One of the main cause of ineffective cell therapy in repairing the damaged heart is the poor yield of grafted cells. To overcome this drawback, rats with 4-week-old myocardial infarction (MI) were injected in the border zone with human adipose-derived stem cells (ADSCs) conveyed by poly(lactic-co-glycolic acid) microcarriers (PAMs) releasing hepatocyte growth factor (HGF) and insulin-like growth factor-1 (IGF-1) (GFsPAMs). According to treatments, animals were subdivided into different groups: MI-ADSC, MI-ADSC/PAM, MI-GFsPAM, MI-ADSC/GFsPAM, and untreated MI-V. Two weeks after injection, a 31% increase in ADSC engraftment was observed in MI-ADSC/PAM compared with MI-ADSC (p < 0.05).

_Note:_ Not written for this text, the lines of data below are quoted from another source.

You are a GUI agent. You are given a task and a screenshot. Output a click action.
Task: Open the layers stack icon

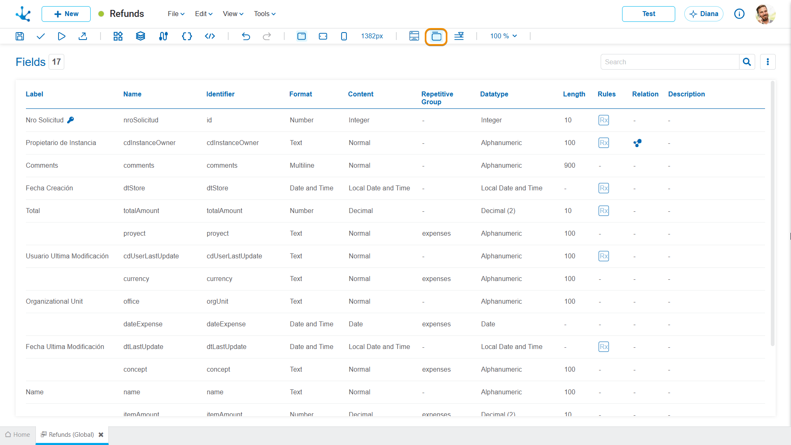point(140,36)
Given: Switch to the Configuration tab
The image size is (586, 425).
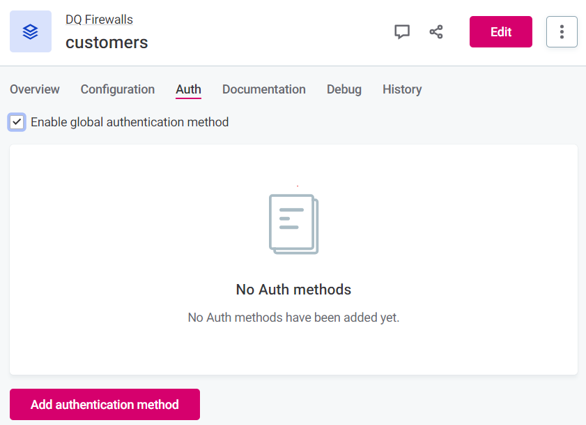Looking at the screenshot, I should [x=117, y=89].
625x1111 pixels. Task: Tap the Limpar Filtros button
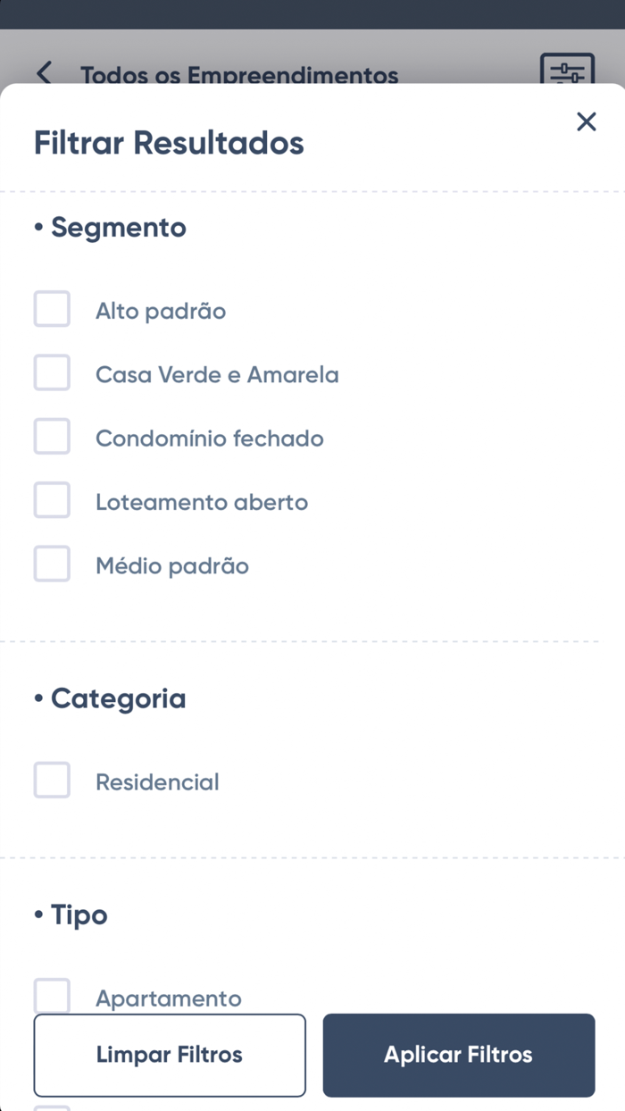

A further ADSC retention was obtained in MI-ADSC/GFsPAM with respect to MI-ADSC (106%, p < 0.05) and MI-ADSC/PAM (57%, p < 0.05). A 130% higher density of blood vessels of medium size was present in MI-ADSC/GFsPAM compared with MI-ADSC (p < 0.01). MI-ADSC/GFsPAM also improved, albeit slightly, left ventricular remodeling and hemodynamics with respect to the other groups. Notably, ADSCs and/or PAMs, with or without HGF/IGF-1, trended to induce arrhythmias in electrically driven, Langendorff-perfused, hearts of all groups. Thus, PAMs releasing HGF/IGF-1 markedly increase ADSC engraftment 2 weeks after injection and stimulate healing in chronically infarcted myocardium, but attention should be paid to potentially negative electrophysiological consequences.